* **THE PROBLEM**
Could you write out the whole listing exactly as it appears?

* **GIVEN RECORDS**
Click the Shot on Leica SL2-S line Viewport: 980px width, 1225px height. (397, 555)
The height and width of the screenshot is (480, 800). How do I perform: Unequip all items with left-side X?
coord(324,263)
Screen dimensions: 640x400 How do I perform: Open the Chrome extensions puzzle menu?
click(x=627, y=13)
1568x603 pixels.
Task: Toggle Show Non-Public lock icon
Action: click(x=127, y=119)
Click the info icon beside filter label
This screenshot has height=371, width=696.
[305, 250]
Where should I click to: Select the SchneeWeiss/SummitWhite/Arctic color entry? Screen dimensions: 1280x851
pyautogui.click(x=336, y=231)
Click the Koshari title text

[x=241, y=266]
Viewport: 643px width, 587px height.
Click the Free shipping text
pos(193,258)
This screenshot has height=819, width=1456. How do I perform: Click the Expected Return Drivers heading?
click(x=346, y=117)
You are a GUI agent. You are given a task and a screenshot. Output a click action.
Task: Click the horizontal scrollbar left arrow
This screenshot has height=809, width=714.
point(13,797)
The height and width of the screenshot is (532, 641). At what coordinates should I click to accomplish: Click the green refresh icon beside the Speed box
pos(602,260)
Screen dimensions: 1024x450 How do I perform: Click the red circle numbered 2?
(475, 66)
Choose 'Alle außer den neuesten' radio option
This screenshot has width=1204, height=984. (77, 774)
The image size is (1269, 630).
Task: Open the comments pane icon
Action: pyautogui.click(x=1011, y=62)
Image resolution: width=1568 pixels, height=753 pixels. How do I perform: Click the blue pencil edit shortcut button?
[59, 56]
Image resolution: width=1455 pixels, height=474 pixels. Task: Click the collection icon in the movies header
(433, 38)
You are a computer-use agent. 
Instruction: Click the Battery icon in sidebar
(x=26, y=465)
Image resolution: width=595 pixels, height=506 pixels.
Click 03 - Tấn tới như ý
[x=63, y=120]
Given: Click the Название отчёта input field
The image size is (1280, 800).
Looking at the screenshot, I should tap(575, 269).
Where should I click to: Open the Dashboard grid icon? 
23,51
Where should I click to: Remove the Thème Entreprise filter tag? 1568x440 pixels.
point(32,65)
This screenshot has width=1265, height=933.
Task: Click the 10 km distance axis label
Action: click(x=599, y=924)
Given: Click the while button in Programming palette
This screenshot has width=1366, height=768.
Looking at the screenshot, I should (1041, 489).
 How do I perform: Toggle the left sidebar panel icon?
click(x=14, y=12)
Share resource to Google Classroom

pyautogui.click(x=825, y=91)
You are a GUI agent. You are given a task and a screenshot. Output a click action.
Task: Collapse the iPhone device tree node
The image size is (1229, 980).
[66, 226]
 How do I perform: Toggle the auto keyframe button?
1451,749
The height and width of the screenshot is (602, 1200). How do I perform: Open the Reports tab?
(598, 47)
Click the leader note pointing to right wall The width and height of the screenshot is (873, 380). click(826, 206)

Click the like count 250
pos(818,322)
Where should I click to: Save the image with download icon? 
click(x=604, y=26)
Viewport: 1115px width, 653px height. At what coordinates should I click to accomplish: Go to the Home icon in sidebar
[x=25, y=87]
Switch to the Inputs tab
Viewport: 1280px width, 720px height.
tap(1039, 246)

* **EXPECTED ANSWER**
Click the Shot on Leica SL2-S line Viewport: 980px width, 1225px height. (397, 555)
The height and width of the screenshot is (480, 800). How do I perform: Unequip all items with left-side X?
coord(324,263)
Screen dimensions: 640x400 How do I perform: Open the Chrome extensions puzzle menu?
click(x=627, y=13)
1568x603 pixels.
Task: Toggle Show Non-Public lock icon
Action: click(x=127, y=119)
Click the info icon beside filter label
This screenshot has height=371, width=696.
[305, 250]
Where should I click to: Select the SchneeWeiss/SummitWhite/Arctic color entry? Screen dimensions: 1280x851
pyautogui.click(x=336, y=231)
Click the Koshari title text

[x=241, y=266]
Viewport: 643px width, 587px height.
Click the Free shipping text
pos(193,258)
This screenshot has height=819, width=1456. How do I perform: Click the Expected Return Drivers heading?
click(x=346, y=117)
You are a GUI agent. You are given a task and a screenshot. Output a click action.
Task: Click the horizontal scrollbar left arrow
This screenshot has height=809, width=714.
point(13,797)
The height and width of the screenshot is (532, 641). At what coordinates should I click to accomplish: Click the green refresh icon beside the Speed box
pos(602,260)
Screen dimensions: 1024x450 How do I perform: Click the red circle numbered 2?
(475, 66)
Choose 'Alle außer den neuesten' radio option
This screenshot has width=1204, height=984. (77, 774)
The image size is (1269, 630).
Task: Open the comments pane icon
Action: pyautogui.click(x=1011, y=62)
Image resolution: width=1568 pixels, height=753 pixels. How do I perform: Click the blue pencil edit shortcut button?
[59, 56]
Image resolution: width=1455 pixels, height=474 pixels. Task: Click the collection icon in the movies header
(433, 38)
You are a computer-use agent. 
Instruction: Click the Battery icon in sidebar
(x=26, y=465)
Image resolution: width=595 pixels, height=506 pixels.
Click 03 - Tấn tới như ý
[x=63, y=120]
Given: Click the Название отчёта input field
The image size is (1280, 800).
Looking at the screenshot, I should tap(575, 269).
Where should I click to: Open the Dashboard grid icon? 
23,51
Where should I click to: Remove the Thème Entreprise filter tag? 1568x440 pixels.
point(32,65)
This screenshot has width=1265, height=933.
Task: Click the 10 km distance axis label
Action: click(x=599, y=924)
Given: Click the while button in Programming palette
This screenshot has width=1366, height=768.
Looking at the screenshot, I should (1041, 489).
 How do I perform: Toggle the left sidebar panel icon?
click(x=14, y=12)
Share resource to Google Classroom

pyautogui.click(x=825, y=91)
You are a GUI agent. You are given a task and a screenshot. Output a click action.
Task: Collapse the iPhone device tree node
The image size is (1229, 980).
[66, 226]
 How do I perform: Toggle the auto keyframe button?
1451,749
The height and width of the screenshot is (602, 1200). How do I perform: Open the Reports tab?
(598, 47)
Click the leader note pointing to right wall The width and height of the screenshot is (873, 380). click(826, 206)

Click the like count 250
pos(818,322)
Where should I click to: Save the image with download icon? 
click(x=604, y=26)
Viewport: 1115px width, 653px height. At what coordinates should I click to accomplish: Go to the Home icon in sidebar
[x=25, y=87]
Switch to the Inputs tab
Viewport: 1280px width, 720px height.
tap(1039, 246)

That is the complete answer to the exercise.